• [Activity]:
This exercise calls for the records to be returned exactly, with images removed.

■ ■ ■ ■

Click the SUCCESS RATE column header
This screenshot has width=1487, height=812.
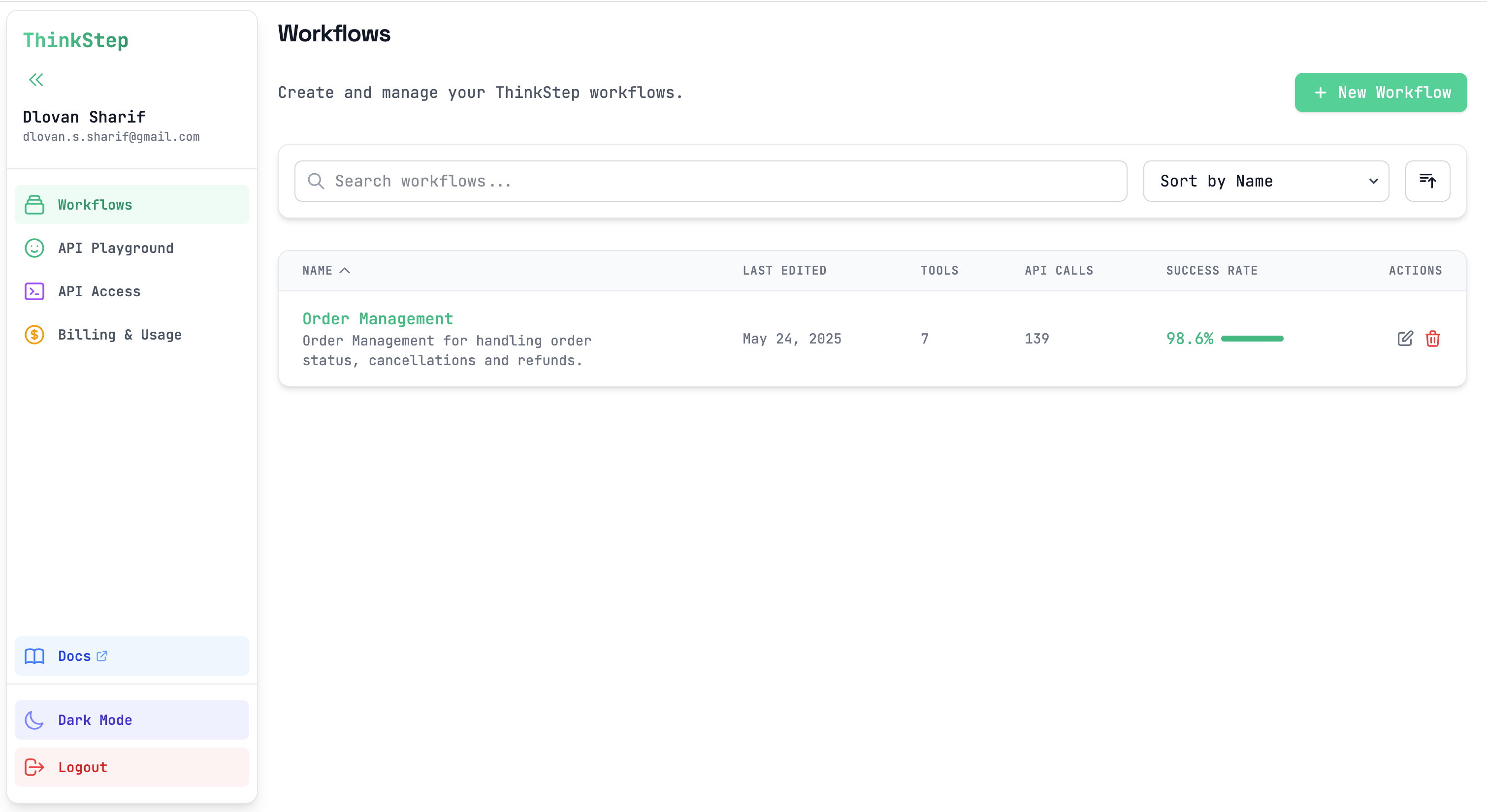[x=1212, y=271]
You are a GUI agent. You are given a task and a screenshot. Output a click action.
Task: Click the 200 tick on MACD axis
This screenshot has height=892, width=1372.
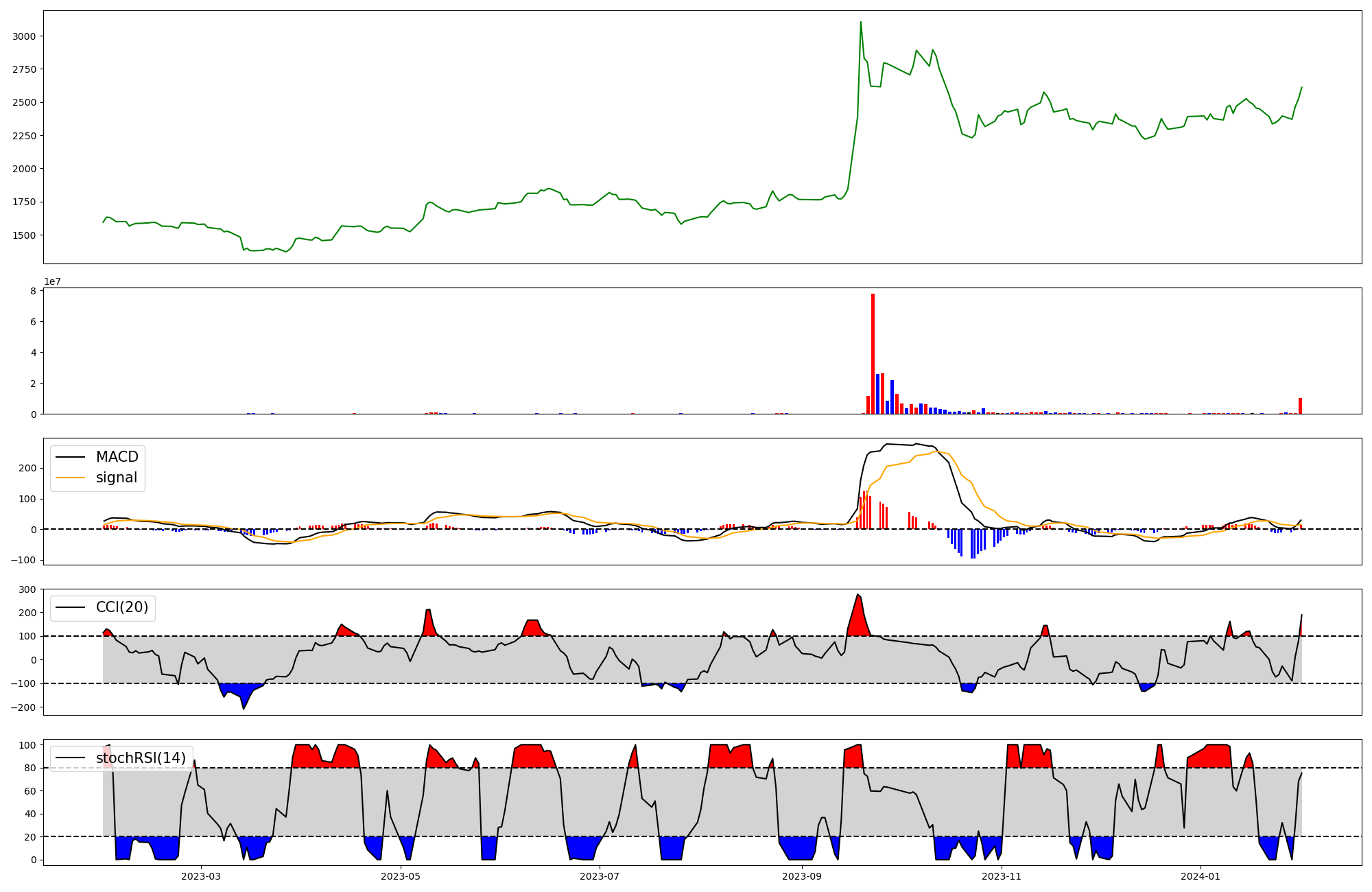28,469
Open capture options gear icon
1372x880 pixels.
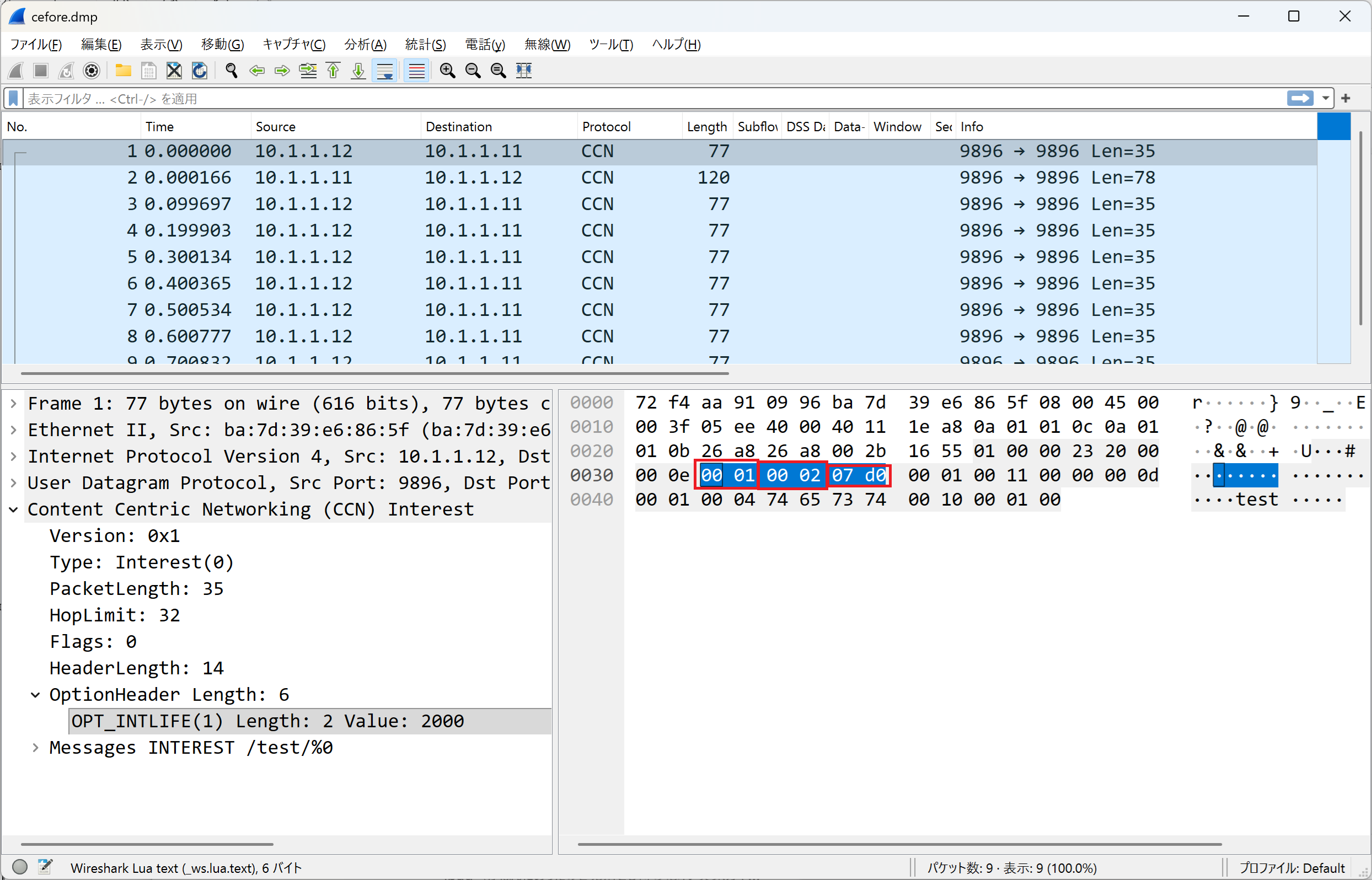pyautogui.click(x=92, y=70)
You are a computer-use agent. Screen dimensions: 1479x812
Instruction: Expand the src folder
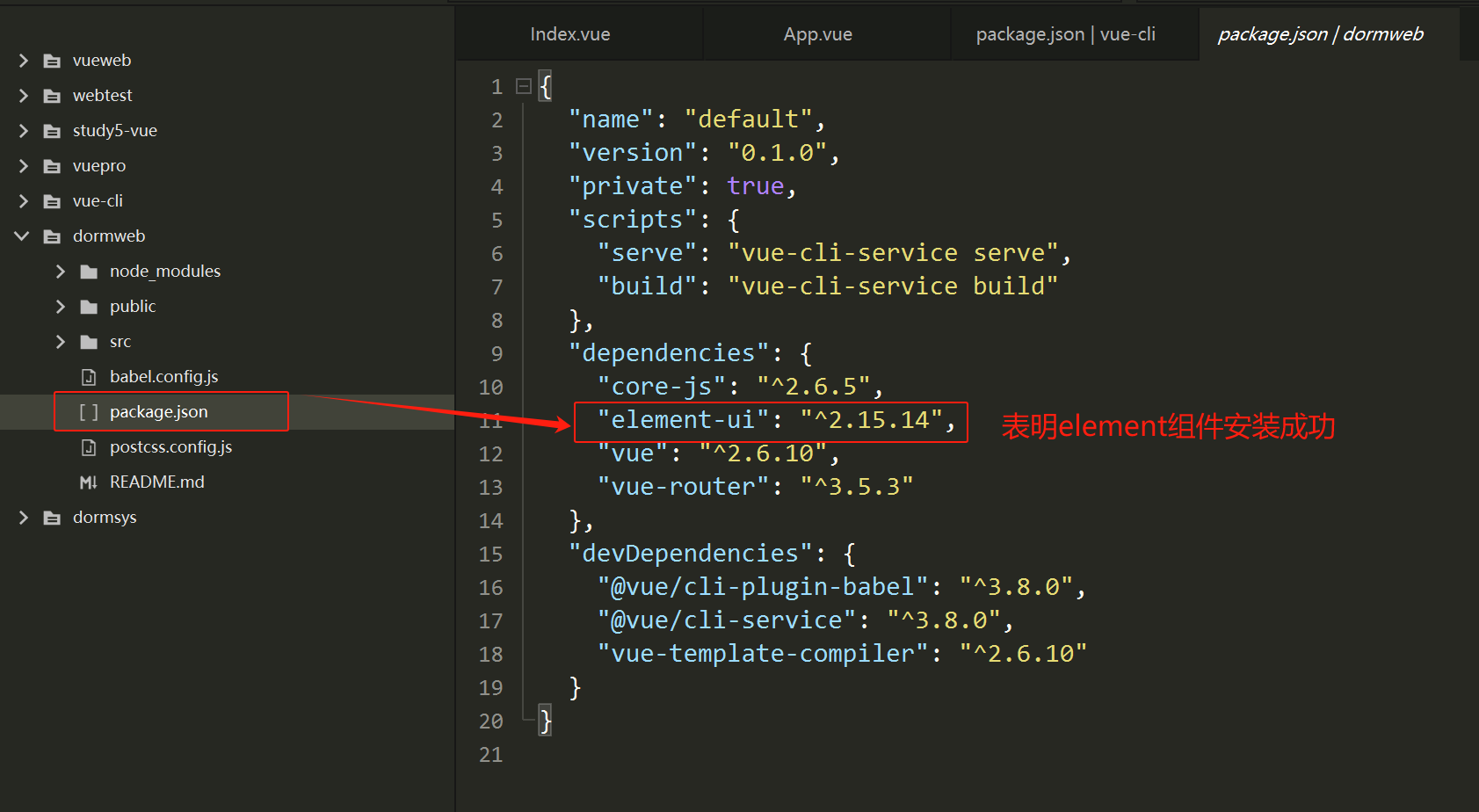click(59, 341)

■ ■ ■ ■

• [Task result]:
Click the SUCCESS RATE column header
This screenshot has width=1487, height=812.
[x=1212, y=271]
You are a GUI agent. You are given a task and a screenshot. Output a click action.
Task: Click the 200 tick on MACD axis
This screenshot has height=892, width=1372.
28,469
Open capture options gear icon
1372x880 pixels.
pyautogui.click(x=92, y=70)
You are a computer-use agent. Screen dimensions: 1479x812
Instruction: Expand the src folder
click(59, 341)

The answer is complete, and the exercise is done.